Esa no era precisamente la idea de quienes nos introdujeron a la libertad. Cuando los viejos liberales suprimieron las mordazas de todas las herejías, su idea era que, de ese modo, pudieran producirse descubrimientos religiosos y filosóficos. Para ellos, la verdad cósmica era tan importante que todos debíamos poder aportar nuestro testimonio independiente. La idea moderna, por el contrario, es que la verdad cósmica importa tan poco que nada de lo que nadie diga sobre ella es relevante. Aquéllos liberaron la investigación como quien libera a un perro noble; éstos la liberan como quien devuelve al mar un pez incomestible. Jamás ha habido tan poco debate sobre la naturaleza del hombre como ahora, cuando precisamente, por primera vez, todos pueden debatir sobre ella. Las viejas restricciones implicaban que sólo a los ortodoxos se les permitía abordar el tema de la religión. La libertad moderna implica que no se permite a nadie abordarlo. El buen gusto, la última y más vil de las supersticiones humanas, ha logrado silenciarnos allí donde el resto había fracasado. Hace sesenta años era de mal gusto ser ateo reconocido. Luego llegaron los seguidores de Bradlaugh, los últimos hombres religiosos, los últimos para quienes Dios era importante. Pero no pudieron hacer nada; hoy sigue siendo de mal gusto ser un ateo declarado. Pero su agonía sólo ha conseguido que hoy sea también de mal gusto ser un cristiano declarado. La emancipación sólo ha logrado encerrar al santo en la misma torre de silencio que ocupaba el heresiarca. Y entonces hablamos de lord Anglesey y del tiempo, y decimos que esa es la absoluta libertad de los credos.

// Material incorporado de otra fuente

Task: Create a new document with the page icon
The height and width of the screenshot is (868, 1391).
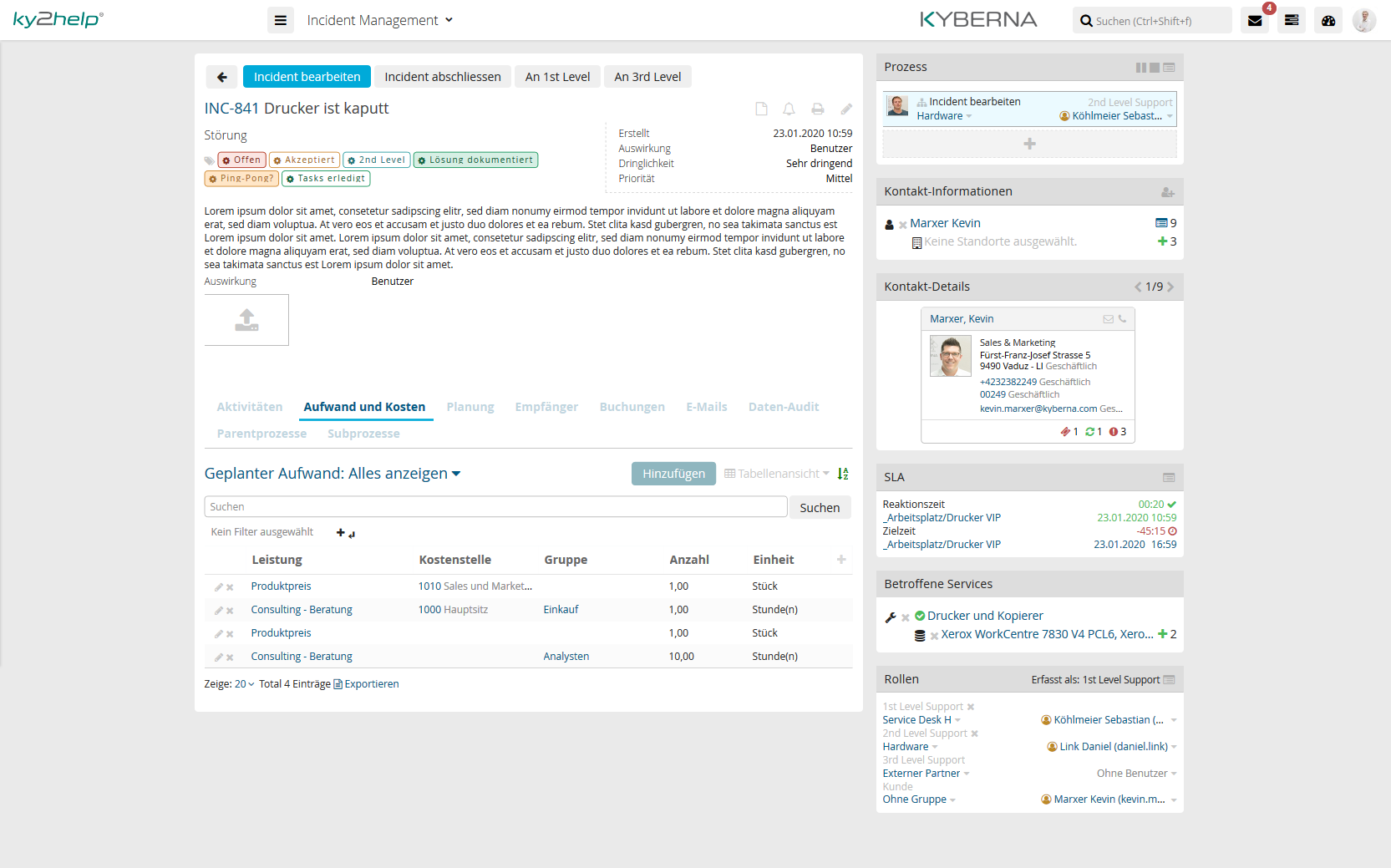Action: point(761,109)
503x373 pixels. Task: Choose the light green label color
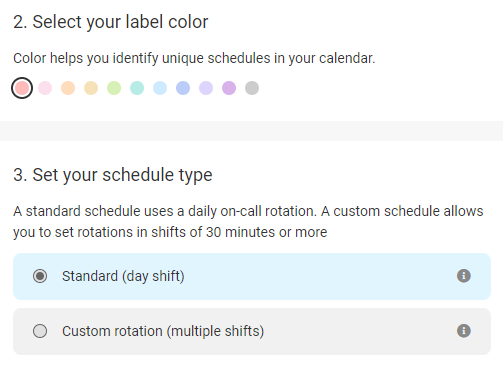click(114, 88)
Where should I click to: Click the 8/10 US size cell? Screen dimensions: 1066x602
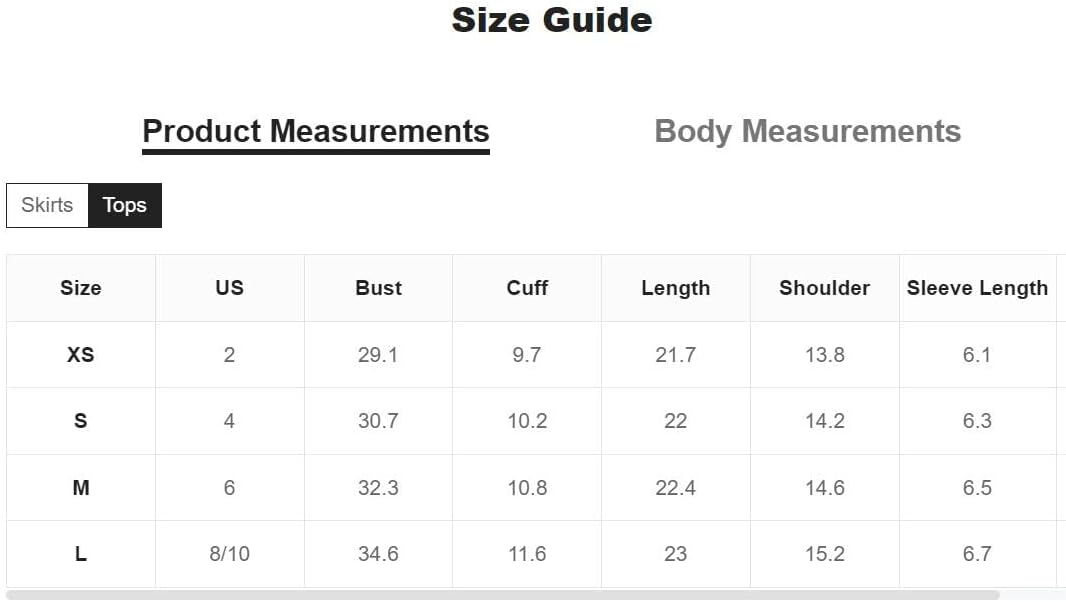click(229, 554)
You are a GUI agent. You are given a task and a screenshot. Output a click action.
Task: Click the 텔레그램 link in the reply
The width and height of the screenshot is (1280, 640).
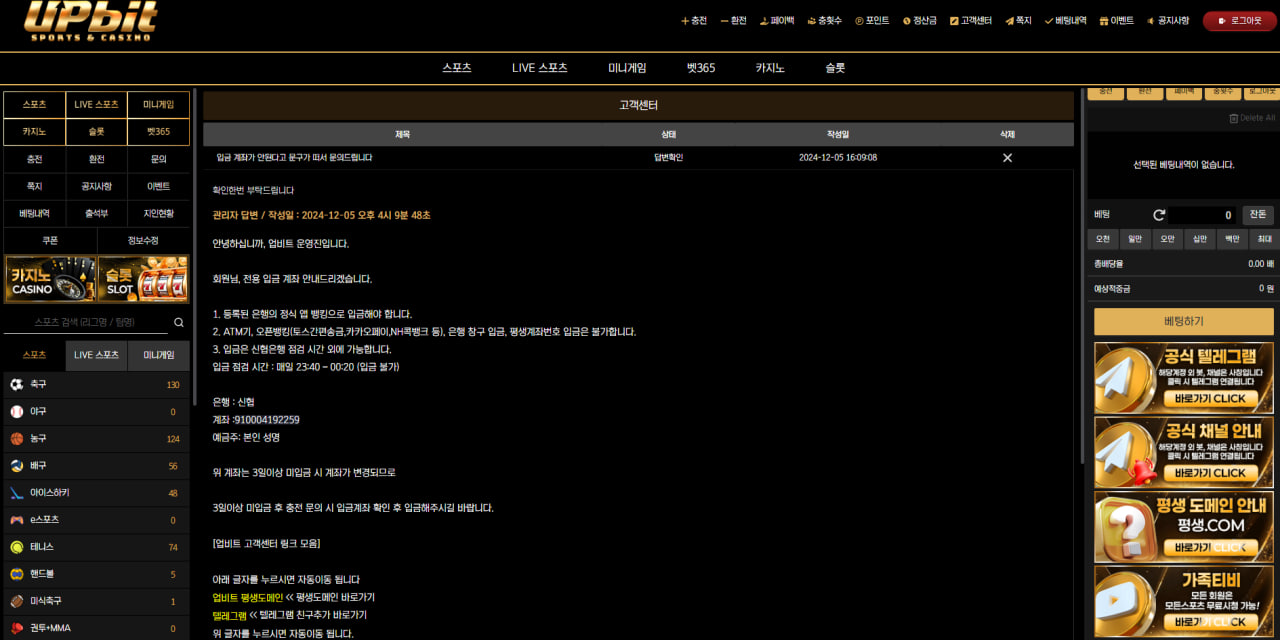click(x=229, y=616)
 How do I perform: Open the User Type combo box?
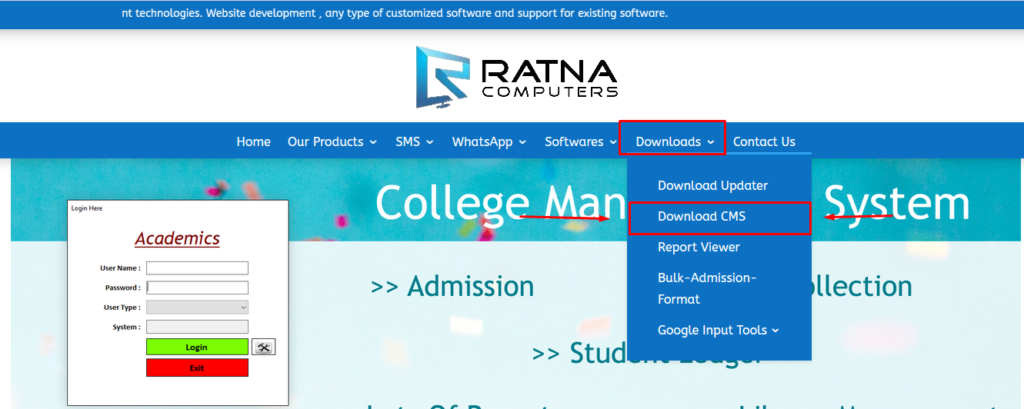[x=197, y=307]
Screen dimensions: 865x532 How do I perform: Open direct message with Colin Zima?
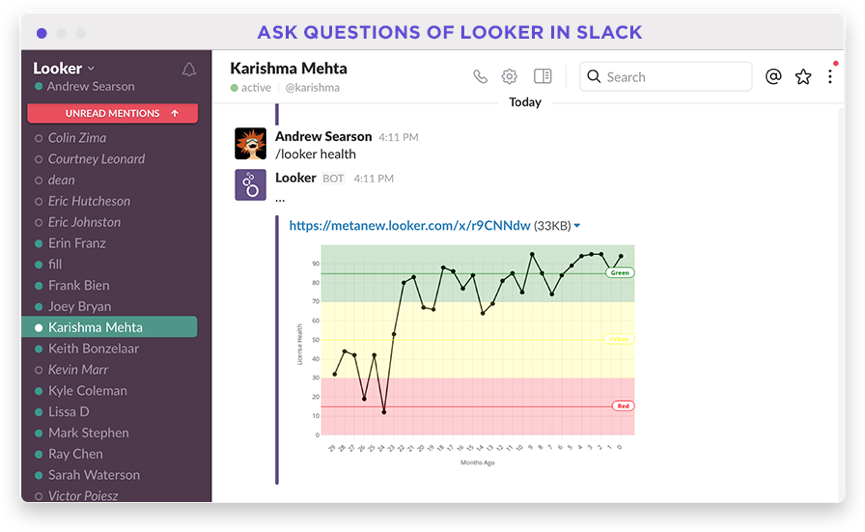pos(77,138)
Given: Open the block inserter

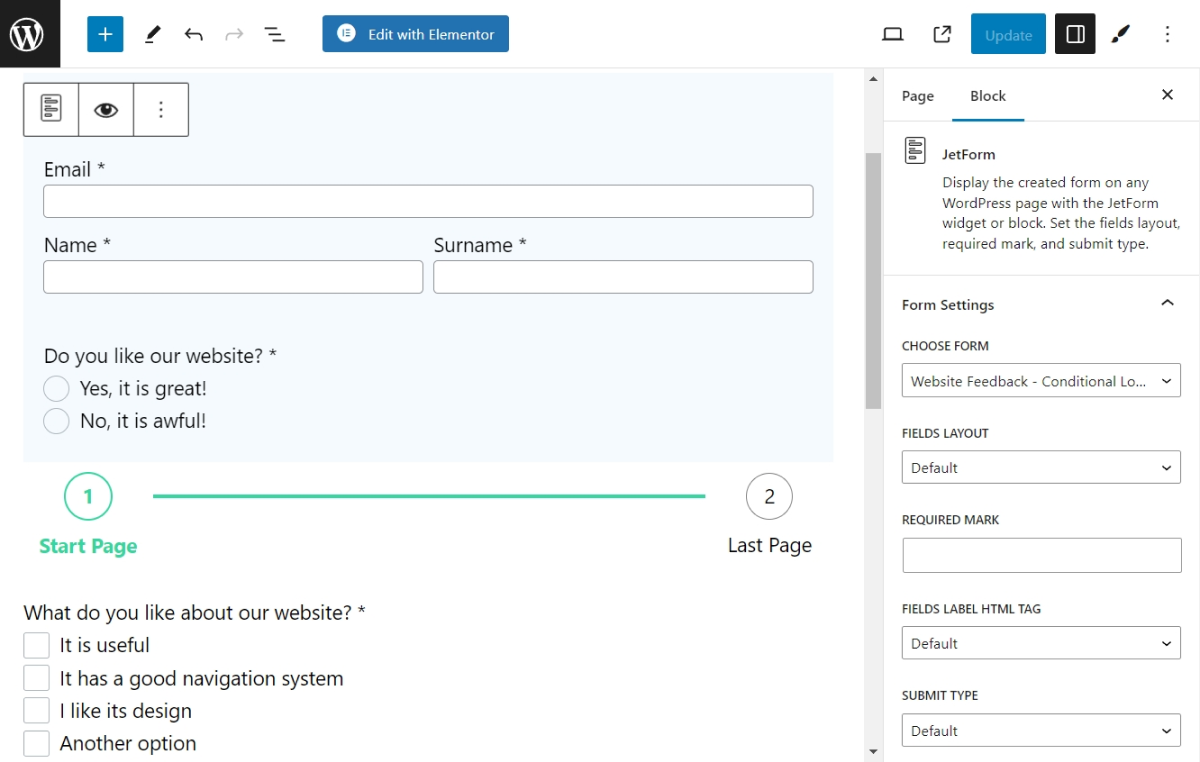Looking at the screenshot, I should [105, 33].
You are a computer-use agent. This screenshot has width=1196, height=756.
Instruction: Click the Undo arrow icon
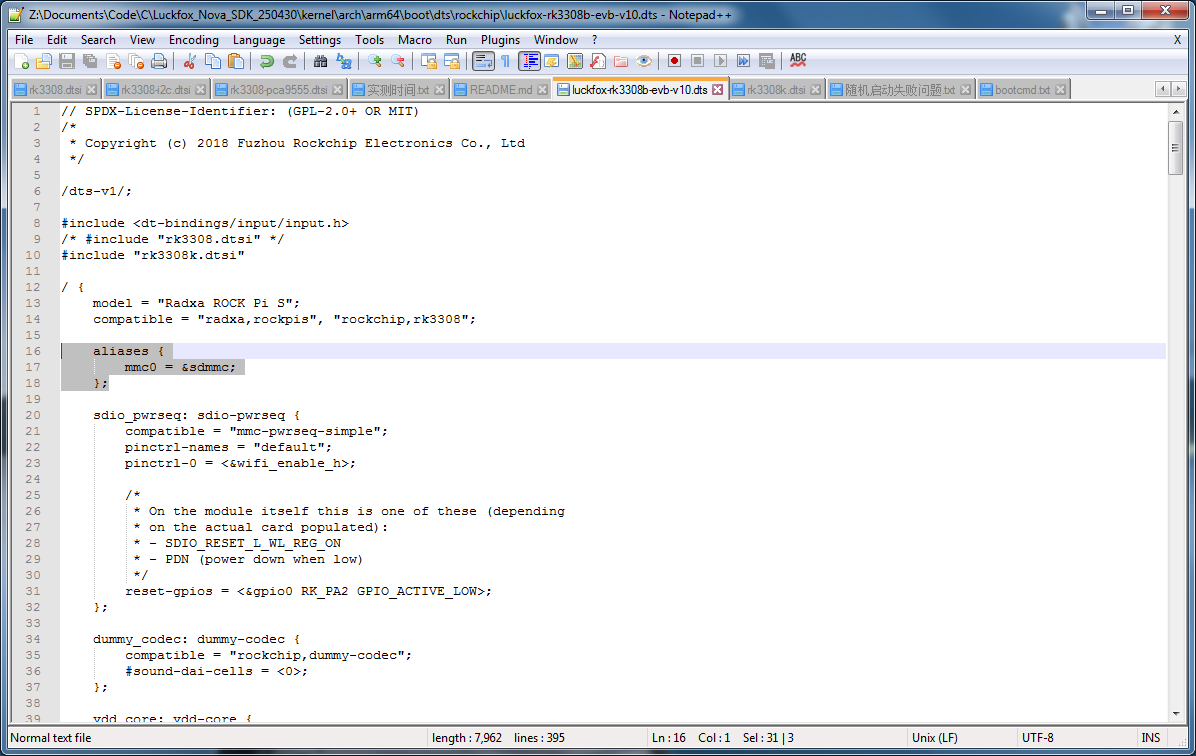[266, 61]
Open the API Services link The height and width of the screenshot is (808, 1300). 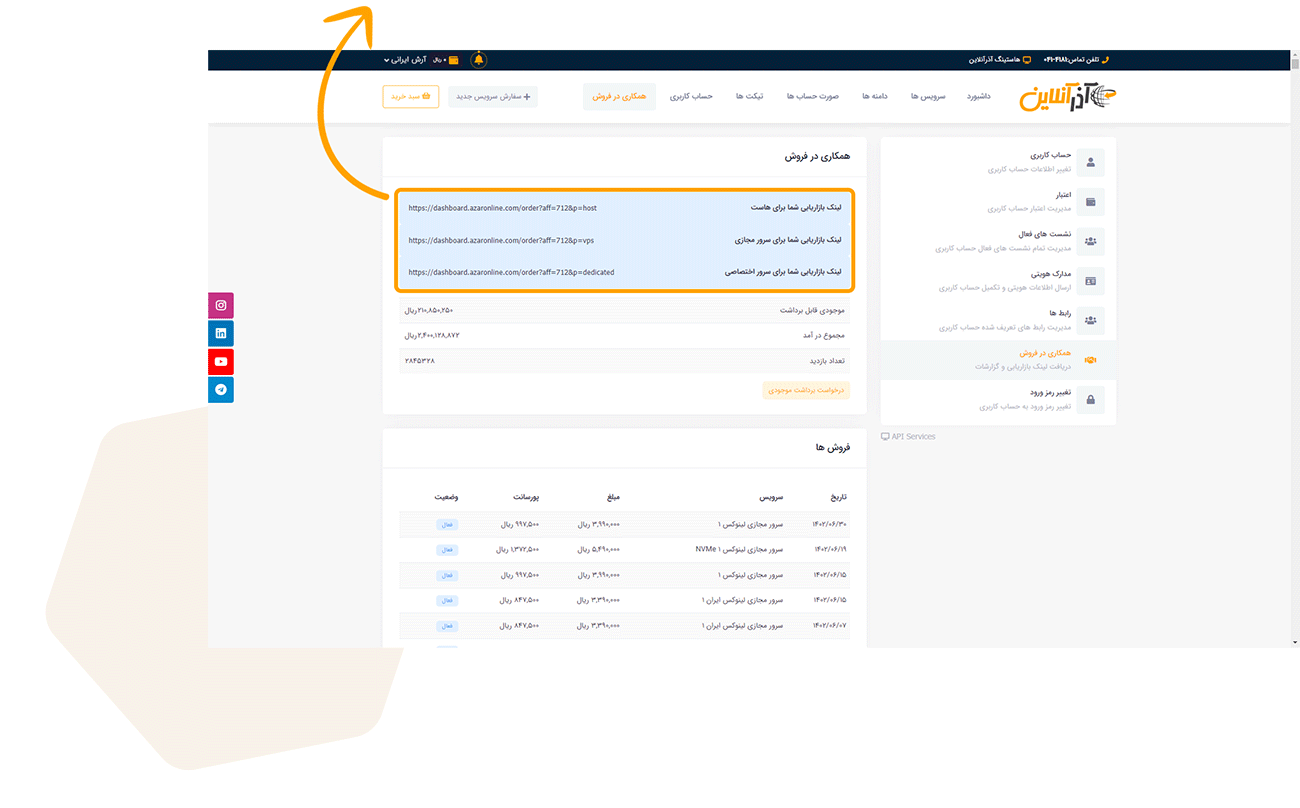[x=908, y=437]
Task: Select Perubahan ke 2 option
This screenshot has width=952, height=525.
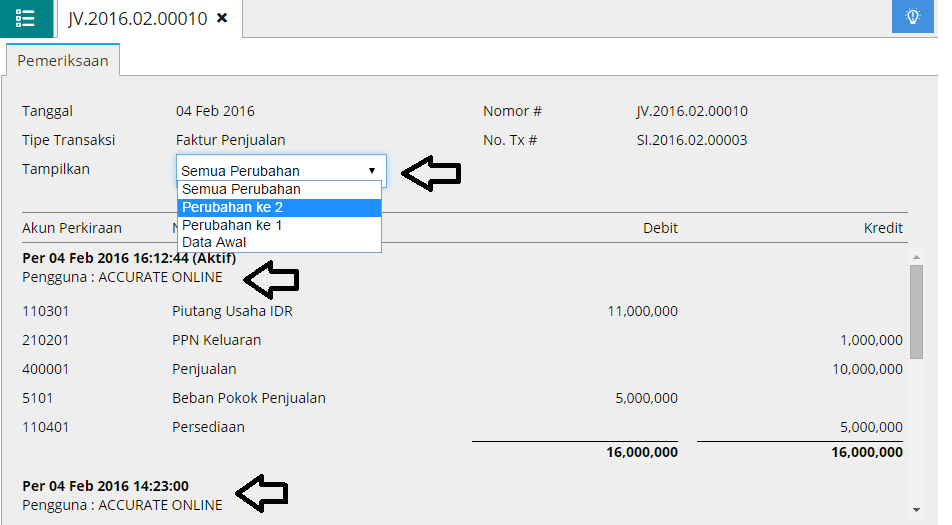Action: click(x=232, y=207)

Con todo, hay personas —entre las que me cuento— que creen que lo más práctico e importante de los hombres sigue siendo su concepción del universo. Creemos que para la propietaria de una casa de huéspedes que esté pensando en aceptar a un nuevo inquilino es importante conocer sus ingresos, pero más importante aún es conocer su filosofía. Creemos que para un general a punto de luchar contra el enemigo es importante conocer la filosofía de dicho enemigo. Creemos que la cuestión no es si la teoría del cosmos influye sobre las cosas, sino si, a largo plazo, hay alguna otra cosa que influya sobre ellas. En el siglo XV, los hombres interrogaban y torturaban a otros por predicar actitudes inmorales; en el siglo XIX, jaleamos y elogiamos a Oscar Wilde por predicar esa misma actitud, y después le rompimos el corazón al condenarlo por llevarla a la práctica. Tal vez pueda cuestionarse cuál de los dos métodos resulta más cruel, pero no cuál resulta más descabellado. La época de la Inquisición, por lo menos, no vivió la vergüenza de crear una sociedad que convirtió en ídolo a un hombre por predicar las mismas cosas por cuya práctica le condenaron.